Q Magazine
1987
By Adam Sweeting
NEVER LET ME DOWN (EMI): David Bowie's latest is neither a Heroes nor a Station
To Station, but at least it's not a Tonight. Unfortunately, it never really
recovers from its stodgy, cluttered mix.
....The opener, Day-In
Day-Out, has clearly been designed to shock and provoke, particularly
in conjunction with its banned video, but Never... is frequently informed
by a spirit of nostalgia and pastiche. You'd have to be deaf to miss the
Eight Days A Week guitar figure in Zeroes,
the echoes of Back In The USSR in New York's In Love, the Don't
Fear The Reaper licks in Bang Bang and even a parody of Elton John in the
amyl-powered Too
Dizzy.
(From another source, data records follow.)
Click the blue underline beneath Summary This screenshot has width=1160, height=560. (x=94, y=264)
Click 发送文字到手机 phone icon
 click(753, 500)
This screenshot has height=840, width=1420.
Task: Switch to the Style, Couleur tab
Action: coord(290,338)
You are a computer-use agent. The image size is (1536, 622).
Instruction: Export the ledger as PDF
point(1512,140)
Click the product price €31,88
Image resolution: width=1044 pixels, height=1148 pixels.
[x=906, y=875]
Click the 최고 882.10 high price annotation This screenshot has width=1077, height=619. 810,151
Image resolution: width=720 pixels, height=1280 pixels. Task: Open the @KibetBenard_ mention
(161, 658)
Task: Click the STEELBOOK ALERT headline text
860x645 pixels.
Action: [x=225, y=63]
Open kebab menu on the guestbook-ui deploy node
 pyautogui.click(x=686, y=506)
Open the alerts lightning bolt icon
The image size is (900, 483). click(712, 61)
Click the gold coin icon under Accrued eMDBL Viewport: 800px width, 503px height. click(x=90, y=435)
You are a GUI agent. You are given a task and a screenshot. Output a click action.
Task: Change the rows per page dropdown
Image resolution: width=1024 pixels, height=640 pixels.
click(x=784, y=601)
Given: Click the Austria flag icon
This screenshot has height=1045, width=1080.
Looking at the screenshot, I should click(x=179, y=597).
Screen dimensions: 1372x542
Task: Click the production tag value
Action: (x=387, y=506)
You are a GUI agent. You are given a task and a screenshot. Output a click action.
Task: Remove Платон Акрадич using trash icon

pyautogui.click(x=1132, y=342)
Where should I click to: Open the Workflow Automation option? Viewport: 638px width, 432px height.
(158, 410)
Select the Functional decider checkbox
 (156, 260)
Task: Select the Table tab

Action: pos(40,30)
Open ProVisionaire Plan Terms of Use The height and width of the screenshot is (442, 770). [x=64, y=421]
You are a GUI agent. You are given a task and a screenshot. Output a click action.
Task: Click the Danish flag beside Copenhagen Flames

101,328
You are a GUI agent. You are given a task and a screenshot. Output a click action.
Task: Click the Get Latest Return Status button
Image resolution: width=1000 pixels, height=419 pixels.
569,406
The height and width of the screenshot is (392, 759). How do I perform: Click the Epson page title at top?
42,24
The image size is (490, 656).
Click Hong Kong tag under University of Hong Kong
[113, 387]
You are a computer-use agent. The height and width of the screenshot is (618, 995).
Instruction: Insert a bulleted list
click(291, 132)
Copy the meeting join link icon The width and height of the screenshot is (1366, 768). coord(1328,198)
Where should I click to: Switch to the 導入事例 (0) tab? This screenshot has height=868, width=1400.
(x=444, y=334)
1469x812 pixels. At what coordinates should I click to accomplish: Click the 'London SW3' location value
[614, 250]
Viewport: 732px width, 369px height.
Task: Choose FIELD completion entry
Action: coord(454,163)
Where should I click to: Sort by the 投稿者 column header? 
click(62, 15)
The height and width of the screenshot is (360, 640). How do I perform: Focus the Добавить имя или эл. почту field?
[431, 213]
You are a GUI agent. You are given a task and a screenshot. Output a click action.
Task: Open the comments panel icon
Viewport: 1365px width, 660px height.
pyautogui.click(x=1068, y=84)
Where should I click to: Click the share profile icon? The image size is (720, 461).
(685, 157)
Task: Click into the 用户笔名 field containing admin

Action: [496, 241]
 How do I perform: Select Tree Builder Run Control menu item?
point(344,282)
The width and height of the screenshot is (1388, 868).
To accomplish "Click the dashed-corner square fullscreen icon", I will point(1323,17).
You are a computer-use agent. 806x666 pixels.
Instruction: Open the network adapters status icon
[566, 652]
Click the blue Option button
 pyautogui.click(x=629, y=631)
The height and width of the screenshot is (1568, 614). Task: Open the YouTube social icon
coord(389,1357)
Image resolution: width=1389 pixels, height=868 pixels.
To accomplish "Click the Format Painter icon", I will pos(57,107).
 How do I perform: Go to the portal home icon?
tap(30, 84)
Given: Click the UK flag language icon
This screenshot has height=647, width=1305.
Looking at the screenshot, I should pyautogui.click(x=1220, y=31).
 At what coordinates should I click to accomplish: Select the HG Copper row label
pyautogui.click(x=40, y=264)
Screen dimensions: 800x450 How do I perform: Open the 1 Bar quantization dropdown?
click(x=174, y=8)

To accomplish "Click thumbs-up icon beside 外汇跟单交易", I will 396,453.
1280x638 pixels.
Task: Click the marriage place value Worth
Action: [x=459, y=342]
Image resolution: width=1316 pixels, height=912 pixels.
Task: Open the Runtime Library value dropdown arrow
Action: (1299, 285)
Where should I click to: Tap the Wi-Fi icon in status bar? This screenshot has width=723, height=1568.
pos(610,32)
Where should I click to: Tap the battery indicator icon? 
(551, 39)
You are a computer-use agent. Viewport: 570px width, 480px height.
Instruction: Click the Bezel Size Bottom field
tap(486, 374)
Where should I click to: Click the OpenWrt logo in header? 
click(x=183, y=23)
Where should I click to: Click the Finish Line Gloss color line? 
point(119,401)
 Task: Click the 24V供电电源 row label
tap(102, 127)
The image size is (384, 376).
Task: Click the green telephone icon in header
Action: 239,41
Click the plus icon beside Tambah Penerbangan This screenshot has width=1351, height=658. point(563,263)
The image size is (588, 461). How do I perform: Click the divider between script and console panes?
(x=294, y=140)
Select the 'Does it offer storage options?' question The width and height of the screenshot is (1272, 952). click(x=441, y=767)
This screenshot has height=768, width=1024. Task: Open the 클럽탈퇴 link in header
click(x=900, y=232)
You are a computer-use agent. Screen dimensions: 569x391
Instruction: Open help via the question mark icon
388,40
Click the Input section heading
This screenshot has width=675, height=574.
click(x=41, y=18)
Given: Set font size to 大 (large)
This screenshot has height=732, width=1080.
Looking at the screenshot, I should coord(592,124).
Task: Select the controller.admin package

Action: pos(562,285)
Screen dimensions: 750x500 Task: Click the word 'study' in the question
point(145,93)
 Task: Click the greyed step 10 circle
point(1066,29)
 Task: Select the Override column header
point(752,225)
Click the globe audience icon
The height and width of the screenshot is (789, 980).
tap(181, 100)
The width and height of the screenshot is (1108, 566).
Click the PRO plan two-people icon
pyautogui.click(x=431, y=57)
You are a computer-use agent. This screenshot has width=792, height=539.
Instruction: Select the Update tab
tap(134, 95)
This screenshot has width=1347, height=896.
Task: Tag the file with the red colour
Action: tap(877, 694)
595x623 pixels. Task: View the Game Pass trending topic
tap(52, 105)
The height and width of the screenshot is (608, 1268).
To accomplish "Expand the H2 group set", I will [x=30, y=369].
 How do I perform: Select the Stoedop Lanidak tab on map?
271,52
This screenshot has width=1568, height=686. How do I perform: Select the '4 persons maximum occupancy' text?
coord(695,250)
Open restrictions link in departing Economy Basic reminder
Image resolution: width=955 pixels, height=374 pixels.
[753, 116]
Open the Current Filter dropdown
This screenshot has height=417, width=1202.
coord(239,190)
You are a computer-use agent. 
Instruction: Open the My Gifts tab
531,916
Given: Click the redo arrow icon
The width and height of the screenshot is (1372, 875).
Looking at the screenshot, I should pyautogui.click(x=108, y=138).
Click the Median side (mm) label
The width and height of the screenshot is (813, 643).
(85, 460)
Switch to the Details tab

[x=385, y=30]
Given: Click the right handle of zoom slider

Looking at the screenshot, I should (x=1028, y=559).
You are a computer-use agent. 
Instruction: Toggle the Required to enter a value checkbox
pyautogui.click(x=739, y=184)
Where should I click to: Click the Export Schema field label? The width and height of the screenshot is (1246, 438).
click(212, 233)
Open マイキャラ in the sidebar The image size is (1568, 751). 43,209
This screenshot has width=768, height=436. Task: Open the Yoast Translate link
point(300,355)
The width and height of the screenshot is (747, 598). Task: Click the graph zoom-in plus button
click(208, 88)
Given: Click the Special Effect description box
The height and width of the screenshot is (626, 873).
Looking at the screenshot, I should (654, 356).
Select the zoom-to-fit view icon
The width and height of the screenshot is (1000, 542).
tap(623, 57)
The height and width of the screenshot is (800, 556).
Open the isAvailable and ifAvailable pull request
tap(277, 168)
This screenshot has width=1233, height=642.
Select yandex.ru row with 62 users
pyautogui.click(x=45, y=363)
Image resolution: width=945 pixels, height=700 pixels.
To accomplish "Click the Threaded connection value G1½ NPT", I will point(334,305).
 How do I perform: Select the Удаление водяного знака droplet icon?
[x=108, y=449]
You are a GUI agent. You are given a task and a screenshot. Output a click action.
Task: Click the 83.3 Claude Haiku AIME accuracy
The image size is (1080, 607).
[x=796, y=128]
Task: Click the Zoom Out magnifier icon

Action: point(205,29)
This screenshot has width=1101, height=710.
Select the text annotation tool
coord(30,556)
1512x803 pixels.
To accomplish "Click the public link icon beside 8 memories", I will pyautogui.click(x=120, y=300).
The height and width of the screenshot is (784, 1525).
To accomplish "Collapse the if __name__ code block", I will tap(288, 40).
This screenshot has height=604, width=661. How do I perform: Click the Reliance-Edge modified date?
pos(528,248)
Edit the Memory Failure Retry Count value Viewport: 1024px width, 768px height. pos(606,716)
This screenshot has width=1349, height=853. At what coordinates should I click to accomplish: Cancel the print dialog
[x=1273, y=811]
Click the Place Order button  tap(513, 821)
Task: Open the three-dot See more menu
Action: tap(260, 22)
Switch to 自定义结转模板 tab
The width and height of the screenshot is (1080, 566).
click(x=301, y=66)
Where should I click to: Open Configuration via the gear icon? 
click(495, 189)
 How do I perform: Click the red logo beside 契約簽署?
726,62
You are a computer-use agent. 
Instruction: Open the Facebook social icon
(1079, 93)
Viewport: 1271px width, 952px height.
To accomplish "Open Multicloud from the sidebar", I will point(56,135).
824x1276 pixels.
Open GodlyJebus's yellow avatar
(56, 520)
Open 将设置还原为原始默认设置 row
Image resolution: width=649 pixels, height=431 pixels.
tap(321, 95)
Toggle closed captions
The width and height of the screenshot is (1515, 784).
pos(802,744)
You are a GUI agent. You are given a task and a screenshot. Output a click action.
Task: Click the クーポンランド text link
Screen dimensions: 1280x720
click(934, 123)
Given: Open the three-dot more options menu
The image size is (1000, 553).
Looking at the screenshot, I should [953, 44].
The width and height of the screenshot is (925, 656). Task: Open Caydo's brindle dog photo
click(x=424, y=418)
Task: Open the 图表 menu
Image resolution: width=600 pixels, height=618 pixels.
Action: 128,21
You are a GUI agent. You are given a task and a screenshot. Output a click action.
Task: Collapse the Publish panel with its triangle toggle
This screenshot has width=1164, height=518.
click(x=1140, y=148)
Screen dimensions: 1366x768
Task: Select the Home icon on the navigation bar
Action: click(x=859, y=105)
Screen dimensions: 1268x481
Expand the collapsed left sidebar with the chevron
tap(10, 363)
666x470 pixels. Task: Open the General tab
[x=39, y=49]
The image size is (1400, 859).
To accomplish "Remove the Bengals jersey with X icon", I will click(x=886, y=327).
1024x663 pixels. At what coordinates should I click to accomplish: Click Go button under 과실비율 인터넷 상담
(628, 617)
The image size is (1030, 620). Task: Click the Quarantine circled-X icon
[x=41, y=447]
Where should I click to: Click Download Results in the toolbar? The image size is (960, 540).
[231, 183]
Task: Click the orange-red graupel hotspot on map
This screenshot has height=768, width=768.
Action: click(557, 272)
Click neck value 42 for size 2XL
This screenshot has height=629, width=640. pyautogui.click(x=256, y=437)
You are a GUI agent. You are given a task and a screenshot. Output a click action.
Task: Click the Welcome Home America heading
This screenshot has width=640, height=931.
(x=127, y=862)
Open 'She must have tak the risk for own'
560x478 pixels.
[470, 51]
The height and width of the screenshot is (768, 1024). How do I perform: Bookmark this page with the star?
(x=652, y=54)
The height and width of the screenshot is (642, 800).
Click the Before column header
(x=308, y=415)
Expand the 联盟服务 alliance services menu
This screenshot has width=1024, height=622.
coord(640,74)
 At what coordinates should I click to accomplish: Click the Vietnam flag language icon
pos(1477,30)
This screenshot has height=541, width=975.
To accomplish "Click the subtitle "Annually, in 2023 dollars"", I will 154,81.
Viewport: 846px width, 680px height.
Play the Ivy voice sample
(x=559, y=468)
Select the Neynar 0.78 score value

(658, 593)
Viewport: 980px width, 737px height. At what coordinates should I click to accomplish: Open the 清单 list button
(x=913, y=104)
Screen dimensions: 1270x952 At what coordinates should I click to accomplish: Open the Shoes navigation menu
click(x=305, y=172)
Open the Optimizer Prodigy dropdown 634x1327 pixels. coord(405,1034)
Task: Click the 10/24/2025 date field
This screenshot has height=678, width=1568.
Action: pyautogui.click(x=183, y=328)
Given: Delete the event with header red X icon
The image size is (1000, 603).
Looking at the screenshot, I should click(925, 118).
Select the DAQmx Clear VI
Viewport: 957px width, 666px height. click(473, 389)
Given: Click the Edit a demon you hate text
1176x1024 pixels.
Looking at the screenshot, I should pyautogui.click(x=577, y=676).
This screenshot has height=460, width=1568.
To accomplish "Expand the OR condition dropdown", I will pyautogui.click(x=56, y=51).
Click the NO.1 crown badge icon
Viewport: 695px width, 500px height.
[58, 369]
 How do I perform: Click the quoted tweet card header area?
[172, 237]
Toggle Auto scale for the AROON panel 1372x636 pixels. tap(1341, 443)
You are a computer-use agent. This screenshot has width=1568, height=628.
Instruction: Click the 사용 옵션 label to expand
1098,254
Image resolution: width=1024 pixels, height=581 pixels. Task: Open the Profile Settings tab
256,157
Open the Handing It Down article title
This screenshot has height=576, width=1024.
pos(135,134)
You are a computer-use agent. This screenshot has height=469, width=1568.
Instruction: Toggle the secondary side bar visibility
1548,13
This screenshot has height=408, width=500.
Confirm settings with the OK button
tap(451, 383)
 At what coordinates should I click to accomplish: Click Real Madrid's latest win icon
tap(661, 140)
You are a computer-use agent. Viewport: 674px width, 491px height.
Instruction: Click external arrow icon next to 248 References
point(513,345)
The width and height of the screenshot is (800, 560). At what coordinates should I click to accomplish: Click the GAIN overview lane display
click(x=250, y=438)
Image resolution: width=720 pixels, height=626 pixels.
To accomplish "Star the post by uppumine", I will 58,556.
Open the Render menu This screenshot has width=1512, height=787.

David Bowie himself confessed to your correspondent that in Zeroes,
I just wanted to construct a quasi-nostalgic piece that used the software
of the '60s but put it against an '80s format'. Cue sitar and phasing.
....We don't have
to believe everything he tells us. At his press conference he said Glass
Spider (1900) was the album's pivotal track, but it's the most fatuous,
overblown piece of tosh here. The ungainly hup-two beat of Shining Star
is equally unpleasant, exacerbated by Mickey Rourke's half-hearted rap-over,
and '87
And Cry is mere bluster without ballast.
....Most of the first
side is pretty solid stuff, including the Ashes To Ashes is the title track,
but Never... needs a couple of strong, hook-filled songs. A Let's
Dance would do nicely, or possibly Hideaway from lggy
Pop's Blah Blah Blah (it's odd that
David Bowie couldn't find a stronger finale than Iggy Pop's dim-witted Bang
Bang.) One wonders, finally, if this album was really necessary.